== LISTED RECORDS ==
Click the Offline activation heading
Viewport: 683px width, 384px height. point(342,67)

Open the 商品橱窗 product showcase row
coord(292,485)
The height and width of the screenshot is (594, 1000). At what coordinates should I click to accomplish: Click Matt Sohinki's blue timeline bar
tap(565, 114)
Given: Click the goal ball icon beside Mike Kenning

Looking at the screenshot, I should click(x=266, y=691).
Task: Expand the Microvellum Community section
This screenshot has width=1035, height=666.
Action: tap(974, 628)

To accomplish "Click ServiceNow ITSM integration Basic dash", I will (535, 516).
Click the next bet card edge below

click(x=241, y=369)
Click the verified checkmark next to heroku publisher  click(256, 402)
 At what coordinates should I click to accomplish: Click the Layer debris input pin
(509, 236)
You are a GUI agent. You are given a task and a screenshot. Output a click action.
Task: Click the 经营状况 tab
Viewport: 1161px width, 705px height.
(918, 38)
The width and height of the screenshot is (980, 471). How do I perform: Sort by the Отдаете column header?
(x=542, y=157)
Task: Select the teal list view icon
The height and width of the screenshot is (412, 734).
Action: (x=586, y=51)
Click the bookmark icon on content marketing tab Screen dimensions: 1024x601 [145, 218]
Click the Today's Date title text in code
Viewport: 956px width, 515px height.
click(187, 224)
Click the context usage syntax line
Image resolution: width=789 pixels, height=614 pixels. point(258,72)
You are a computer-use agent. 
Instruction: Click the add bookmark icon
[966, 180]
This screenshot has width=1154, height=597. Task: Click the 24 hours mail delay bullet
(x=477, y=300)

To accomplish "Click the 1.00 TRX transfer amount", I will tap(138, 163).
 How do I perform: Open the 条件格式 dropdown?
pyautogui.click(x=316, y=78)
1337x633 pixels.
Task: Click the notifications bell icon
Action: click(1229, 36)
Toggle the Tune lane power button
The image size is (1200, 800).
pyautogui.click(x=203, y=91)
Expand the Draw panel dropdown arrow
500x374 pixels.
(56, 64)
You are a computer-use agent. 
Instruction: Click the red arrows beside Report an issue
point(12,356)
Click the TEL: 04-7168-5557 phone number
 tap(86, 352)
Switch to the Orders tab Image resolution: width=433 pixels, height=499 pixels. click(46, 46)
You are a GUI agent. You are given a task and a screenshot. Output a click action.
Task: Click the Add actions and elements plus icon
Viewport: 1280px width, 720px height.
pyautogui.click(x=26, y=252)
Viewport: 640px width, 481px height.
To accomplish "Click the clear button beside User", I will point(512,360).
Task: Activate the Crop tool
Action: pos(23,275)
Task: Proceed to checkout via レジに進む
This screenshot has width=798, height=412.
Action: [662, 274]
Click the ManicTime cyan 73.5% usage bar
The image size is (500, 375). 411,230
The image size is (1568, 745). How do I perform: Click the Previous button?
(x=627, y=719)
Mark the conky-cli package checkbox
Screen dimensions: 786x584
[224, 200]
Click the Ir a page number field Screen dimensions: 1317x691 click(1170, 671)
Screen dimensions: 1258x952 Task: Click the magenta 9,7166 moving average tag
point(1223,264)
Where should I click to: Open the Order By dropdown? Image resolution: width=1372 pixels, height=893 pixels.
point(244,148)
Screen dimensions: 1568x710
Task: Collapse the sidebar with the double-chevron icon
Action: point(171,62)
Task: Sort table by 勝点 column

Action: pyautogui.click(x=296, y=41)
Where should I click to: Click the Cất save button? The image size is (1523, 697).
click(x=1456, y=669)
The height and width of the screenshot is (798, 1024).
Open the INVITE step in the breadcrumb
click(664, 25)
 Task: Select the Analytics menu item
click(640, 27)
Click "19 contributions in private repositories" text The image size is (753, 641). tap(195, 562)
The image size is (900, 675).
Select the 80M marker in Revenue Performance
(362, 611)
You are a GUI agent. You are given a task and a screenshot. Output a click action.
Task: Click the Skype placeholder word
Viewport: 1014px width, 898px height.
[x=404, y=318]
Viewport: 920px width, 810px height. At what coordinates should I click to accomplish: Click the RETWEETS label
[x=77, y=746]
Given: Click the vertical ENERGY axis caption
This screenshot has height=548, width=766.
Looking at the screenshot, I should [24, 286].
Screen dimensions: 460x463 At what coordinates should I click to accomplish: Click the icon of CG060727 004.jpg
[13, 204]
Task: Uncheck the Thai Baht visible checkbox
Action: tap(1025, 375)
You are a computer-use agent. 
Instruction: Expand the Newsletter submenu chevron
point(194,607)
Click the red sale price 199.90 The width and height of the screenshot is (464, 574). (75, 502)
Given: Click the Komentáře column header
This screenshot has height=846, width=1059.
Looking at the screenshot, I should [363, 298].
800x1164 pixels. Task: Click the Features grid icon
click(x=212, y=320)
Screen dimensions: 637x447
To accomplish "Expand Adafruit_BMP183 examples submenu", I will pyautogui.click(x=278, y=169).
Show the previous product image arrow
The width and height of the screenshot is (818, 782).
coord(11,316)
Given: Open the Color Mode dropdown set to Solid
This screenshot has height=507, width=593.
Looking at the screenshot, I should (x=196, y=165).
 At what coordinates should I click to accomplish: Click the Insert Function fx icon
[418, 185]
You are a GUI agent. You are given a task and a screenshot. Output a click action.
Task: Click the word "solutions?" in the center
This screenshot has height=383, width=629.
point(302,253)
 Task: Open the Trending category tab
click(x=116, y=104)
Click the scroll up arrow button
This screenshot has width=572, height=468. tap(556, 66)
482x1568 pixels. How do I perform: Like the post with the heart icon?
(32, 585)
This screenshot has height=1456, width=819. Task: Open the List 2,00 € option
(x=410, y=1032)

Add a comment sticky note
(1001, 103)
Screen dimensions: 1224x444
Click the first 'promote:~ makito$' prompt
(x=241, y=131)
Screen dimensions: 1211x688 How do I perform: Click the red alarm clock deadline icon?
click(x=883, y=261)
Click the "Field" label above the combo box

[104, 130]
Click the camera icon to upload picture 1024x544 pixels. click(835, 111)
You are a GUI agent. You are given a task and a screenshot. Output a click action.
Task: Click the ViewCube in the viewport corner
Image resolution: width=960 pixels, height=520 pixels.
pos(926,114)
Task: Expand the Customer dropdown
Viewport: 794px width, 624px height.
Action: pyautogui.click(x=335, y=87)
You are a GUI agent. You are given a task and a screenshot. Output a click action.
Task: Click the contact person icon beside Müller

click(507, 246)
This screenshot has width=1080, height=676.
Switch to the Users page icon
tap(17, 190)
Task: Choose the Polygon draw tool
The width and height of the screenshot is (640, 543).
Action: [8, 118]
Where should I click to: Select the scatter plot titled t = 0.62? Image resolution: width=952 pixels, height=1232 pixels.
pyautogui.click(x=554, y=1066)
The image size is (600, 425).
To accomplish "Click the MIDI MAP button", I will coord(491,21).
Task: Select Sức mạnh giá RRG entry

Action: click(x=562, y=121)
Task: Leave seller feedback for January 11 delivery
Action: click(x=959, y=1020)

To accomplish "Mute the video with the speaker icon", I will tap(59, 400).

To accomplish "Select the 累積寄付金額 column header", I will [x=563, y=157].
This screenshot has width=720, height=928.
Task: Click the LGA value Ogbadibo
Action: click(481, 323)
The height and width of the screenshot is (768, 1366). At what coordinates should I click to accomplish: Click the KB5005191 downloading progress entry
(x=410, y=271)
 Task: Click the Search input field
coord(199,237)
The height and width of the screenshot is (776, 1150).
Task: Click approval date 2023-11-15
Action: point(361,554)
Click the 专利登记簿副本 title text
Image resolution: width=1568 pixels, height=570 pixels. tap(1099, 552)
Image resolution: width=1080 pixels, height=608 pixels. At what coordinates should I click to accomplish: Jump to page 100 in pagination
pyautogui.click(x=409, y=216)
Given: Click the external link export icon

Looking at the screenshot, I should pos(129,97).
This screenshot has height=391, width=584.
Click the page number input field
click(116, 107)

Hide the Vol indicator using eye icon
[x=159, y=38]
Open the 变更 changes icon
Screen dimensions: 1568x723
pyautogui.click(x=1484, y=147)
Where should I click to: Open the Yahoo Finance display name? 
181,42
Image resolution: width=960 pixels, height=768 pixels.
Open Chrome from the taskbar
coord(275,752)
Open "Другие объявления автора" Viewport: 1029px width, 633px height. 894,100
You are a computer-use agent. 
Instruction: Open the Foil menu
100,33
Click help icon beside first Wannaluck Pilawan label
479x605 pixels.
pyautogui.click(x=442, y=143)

== THE TASK ==
Everything starting at the line containing "Task: Proceed to checkout via レジに進む" and ending at the line containing "Given: Click the Komentáře column header" in the records above should be repeated exactly, and only that.

== THE ANSWER ==
Task: Proceed to checkout via レジに進む
This screenshot has width=798, height=412.
Action: [662, 274]
Click the ManicTime cyan 73.5% usage bar
The image size is (500, 375). 411,230
The image size is (1568, 745). How do I perform: Click the Previous button?
(x=627, y=719)
Mark the conky-cli package checkbox
Screen dimensions: 786x584
[224, 200]
Click the Ir a page number field Screen dimensions: 1317x691 click(1170, 671)
Screen dimensions: 1258x952 Task: Click the magenta 9,7166 moving average tag
point(1223,264)
Where should I click to: Open the Order By dropdown? Image resolution: width=1372 pixels, height=893 pixels.
point(244,148)
Screen dimensions: 1568x710
Task: Collapse the sidebar with the double-chevron icon
Action: point(171,62)
Task: Sort table by 勝点 column

Action: pyautogui.click(x=296, y=41)
Where should I click to: Click the Cất save button? The image size is (1523, 697).
click(x=1456, y=669)
The height and width of the screenshot is (798, 1024).
Open the INVITE step in the breadcrumb
click(664, 25)
 Task: Select the Analytics menu item
click(640, 27)
Click "19 contributions in private repositories" text The image size is (753, 641). tap(195, 562)
The image size is (900, 675).
Select the 80M marker in Revenue Performance
(362, 611)
You are a GUI agent. You are given a task and a screenshot. Output a click action.
Task: Click the Skype placeholder word
Viewport: 1014px width, 898px height.
[x=404, y=318]
Viewport: 920px width, 810px height. At what coordinates should I click to accomplish: Click the RETWEETS label
[x=77, y=746]
Given: Click the vertical ENERGY axis caption
This screenshot has height=548, width=766.
Looking at the screenshot, I should [24, 286].
Screen dimensions: 460x463 At what coordinates should I click to accomplish: Click the icon of CG060727 004.jpg
[13, 204]
Task: Uncheck the Thai Baht visible checkbox
Action: tap(1025, 375)
You are a computer-use agent. 
Instruction: Expand the Newsletter submenu chevron
point(194,607)
Click the red sale price 199.90 The width and height of the screenshot is (464, 574). (75, 502)
Given: Click the Komentáře column header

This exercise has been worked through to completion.